Nexus: Specialization meets Adaptability for Efficiently Training Mixture of Experts
Abstract
Efficiency, specialization, and adaptability to new data distributions are qualities that are hard to combine in current Large Language Models. The Mixture of Experts (MoE) architecture has been the focus of significant research because its inherent conditional computation enables such desirable properties. In this work, we focus on “upcycling” dense expert models into an MoE, aiming to improve specialization while also adding the ability to adapt to new tasks easily. We introduce Nexus, an enhanced MoE architecture with adaptive routing where the model learns to project expert embeddings from domain representations. This approach allows Nexus to flexibly add new experts after the initial upcycling through separately trained dense models, without requiring large-scale MoE training for unseen data domains. Our experiments show that Nexus achieves a relative gain of up to 2.1% over the baseline for initial upcycling, and a 18.8% relative gain for extending the MoE with a new expert by using limited finetuning data. This flexibility of Nexus is crucial to enable an open-source ecosystem where every user continuously assembles their own MoE-mix according to their needs.
1 Introduction
00footnotemark: 0$\dagger$$\dagger$footnotetext: Work done at Cohere††Corresponding authors: Nikolas Gritsch, Sara Hooker, Ahmet ÜstünIn an era of bigger and bigger models [Canziani et al., 2016; Strubell et al., 2019; Rae et al., 2021; Raffel et al., 2020; Bommasani et al., 2022; Hooker, 2024], there are several key objectives driving state-of-art progress. Doing more with less by improving efficiency [Treviso et al., 2023] remains paramount, but in addition to efficiency the deployment of these models in the wild means that the ability to adapt to new data [Pozzobon et al., 2023b; Gururangan et al., 2020a; Jang et al., 2022; Jin et al., 2022], and specialization of compute [Zadouri et al., 2024; Shazeer et al., 2018; Riquelme et al., 2021; Du et al., 2022; Fedus et al., 2022] have gained renewed focus. While all these properties are desirable, a formidable challenge is designing architectures that can fulfill all of these requirements.

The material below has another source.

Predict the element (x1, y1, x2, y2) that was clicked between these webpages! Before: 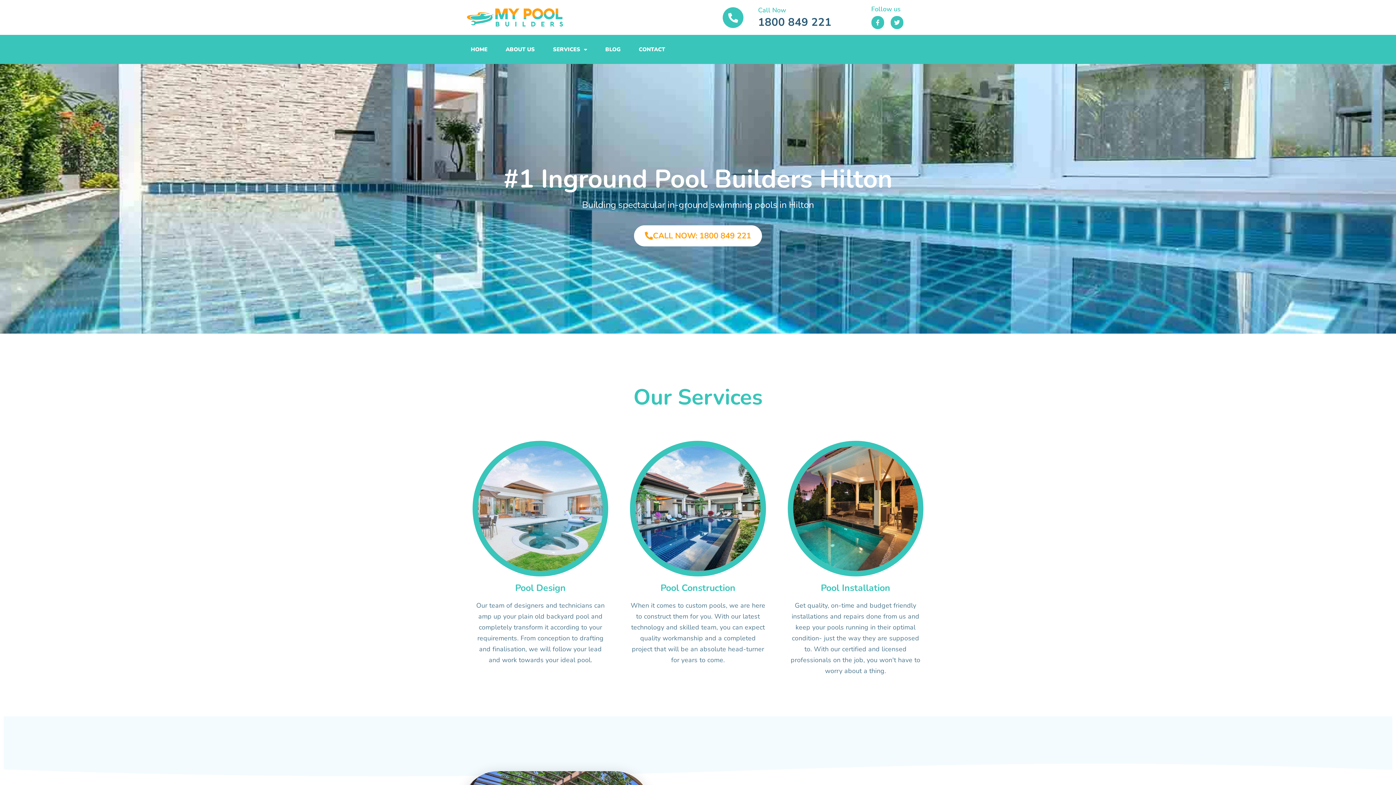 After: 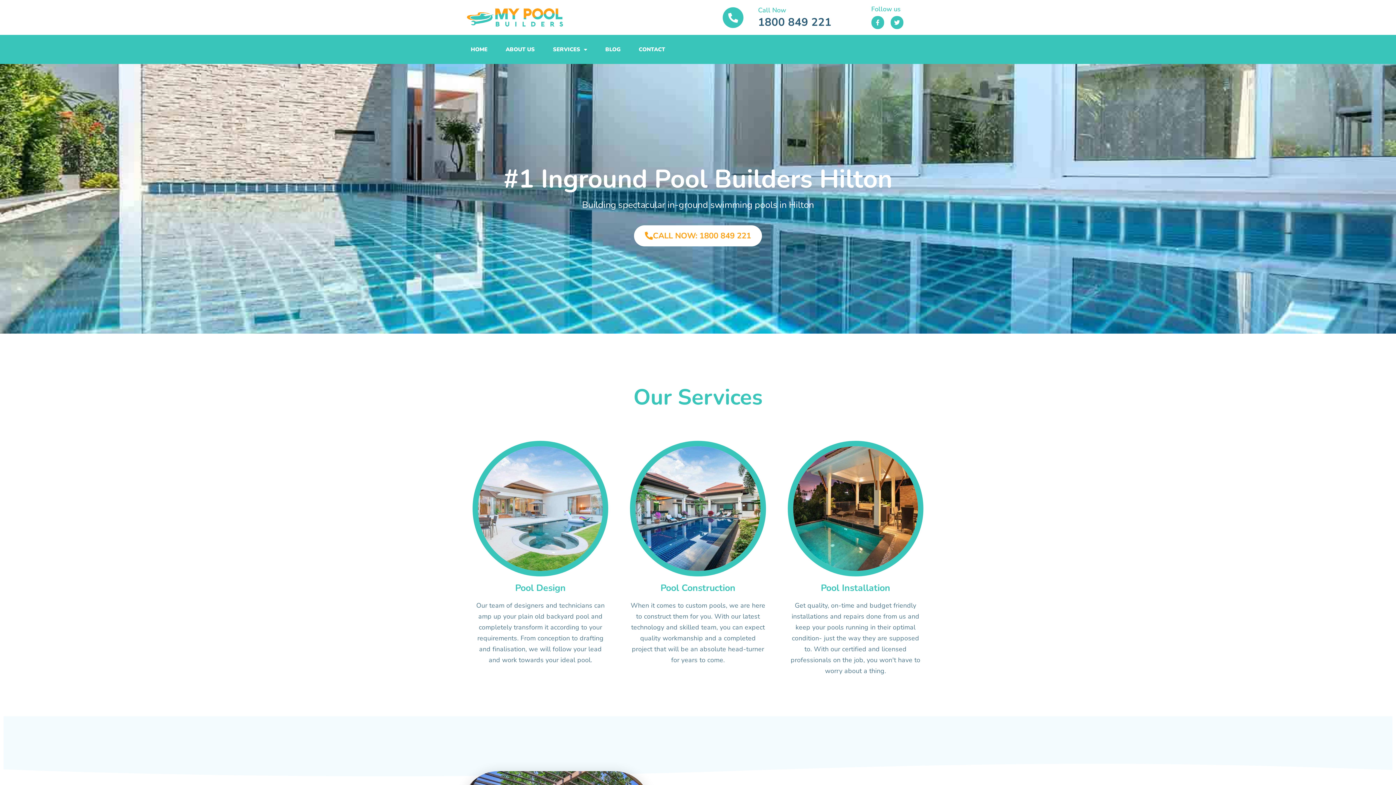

The Mixture-of-Expert (MoE) approach gained prominence because of its efficiency properties. In contrast to dense models which require significant compute to deploy, MoE approaches only activate a subset of the parameters for every single token. Intuitively, not all parameters are necessary for each request, as some parameters will specialize on certain tasks, and those unrelated to the current request can be ignored. However, while MoEs greatly improved efficiency, the ability to induce meaningful specialization has been more limited with observations that experts don’t appear to exhibit dedicated expertise [Jiang et al., 2024; Zoph et al., 2022; Zadouri et al., 2023]. Furthermore, MoEs tend to suffer from severe training instabilities [Zoph et al., 2022].

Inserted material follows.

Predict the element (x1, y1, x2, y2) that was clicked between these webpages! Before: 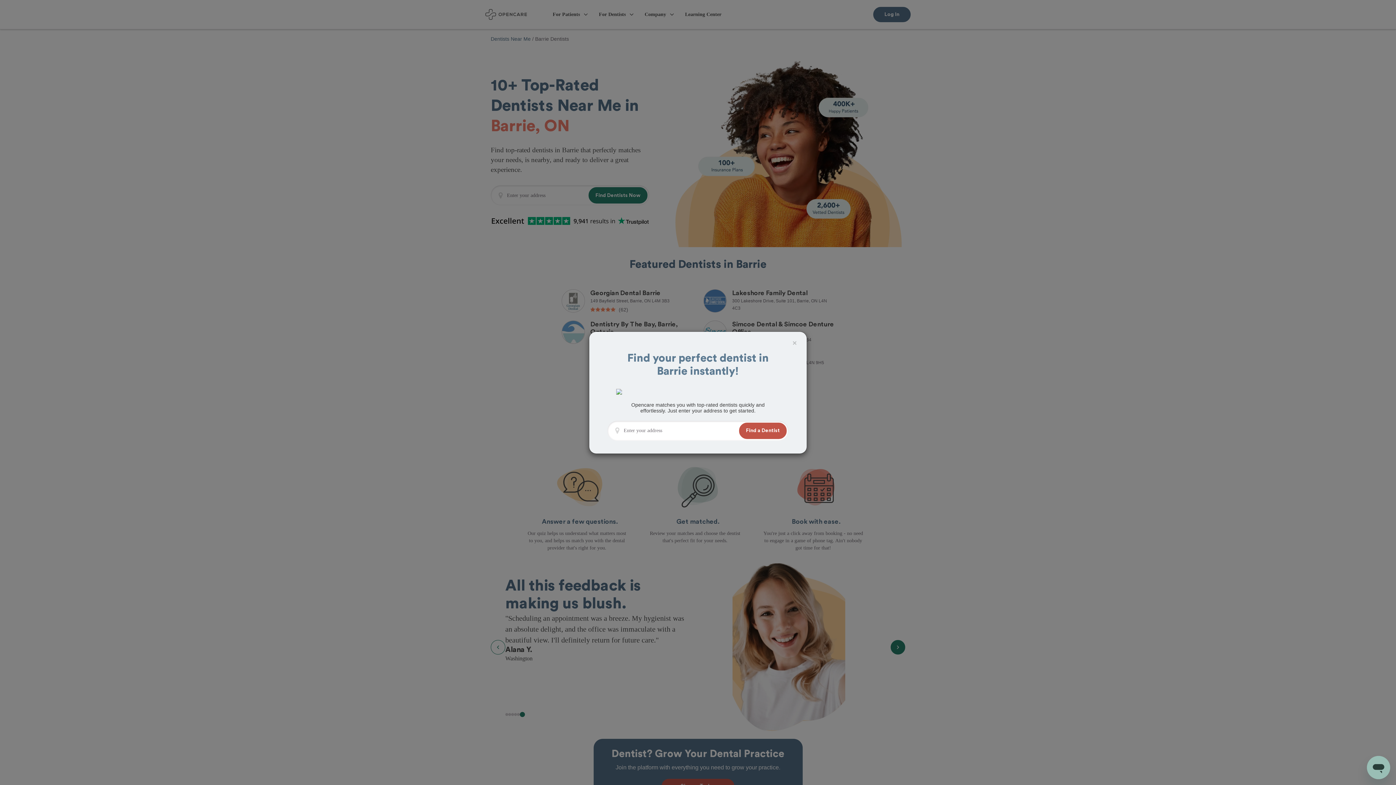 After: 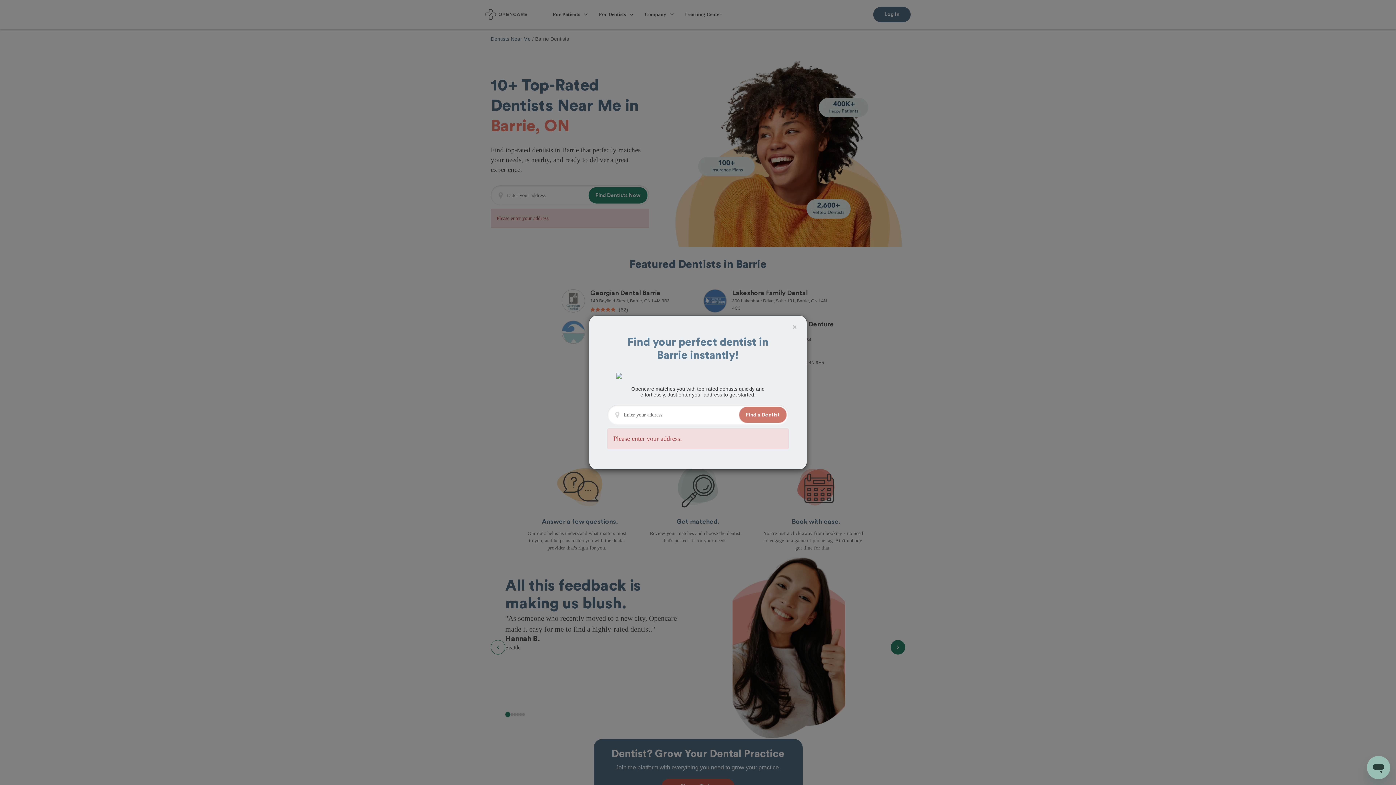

Recent work has attempted to address both the training instabilities and the lack of specialization. These techniques often train completely separate experts and ‘‘upcycle’’ (combine) them into a single unified MoE model after dense training [Sukhbaatar et al., 2024]. This reduces the memory and communication cost, and improves efficiency during training as computations are more local and cross-device communication is reduced [Li et al., 2022; Gururangan et al., 2023]. Notably, the other major advantage of these approaches is the increase in specialization with separate experts that are trained on specific domains, making them clearly responsible for their human-interpretable subset of the data. On the other hand, MoEs with a standard router, which needs to be trained on a mix of all training data, are not designed to maintain domain specialization [Jiang et al., 2024].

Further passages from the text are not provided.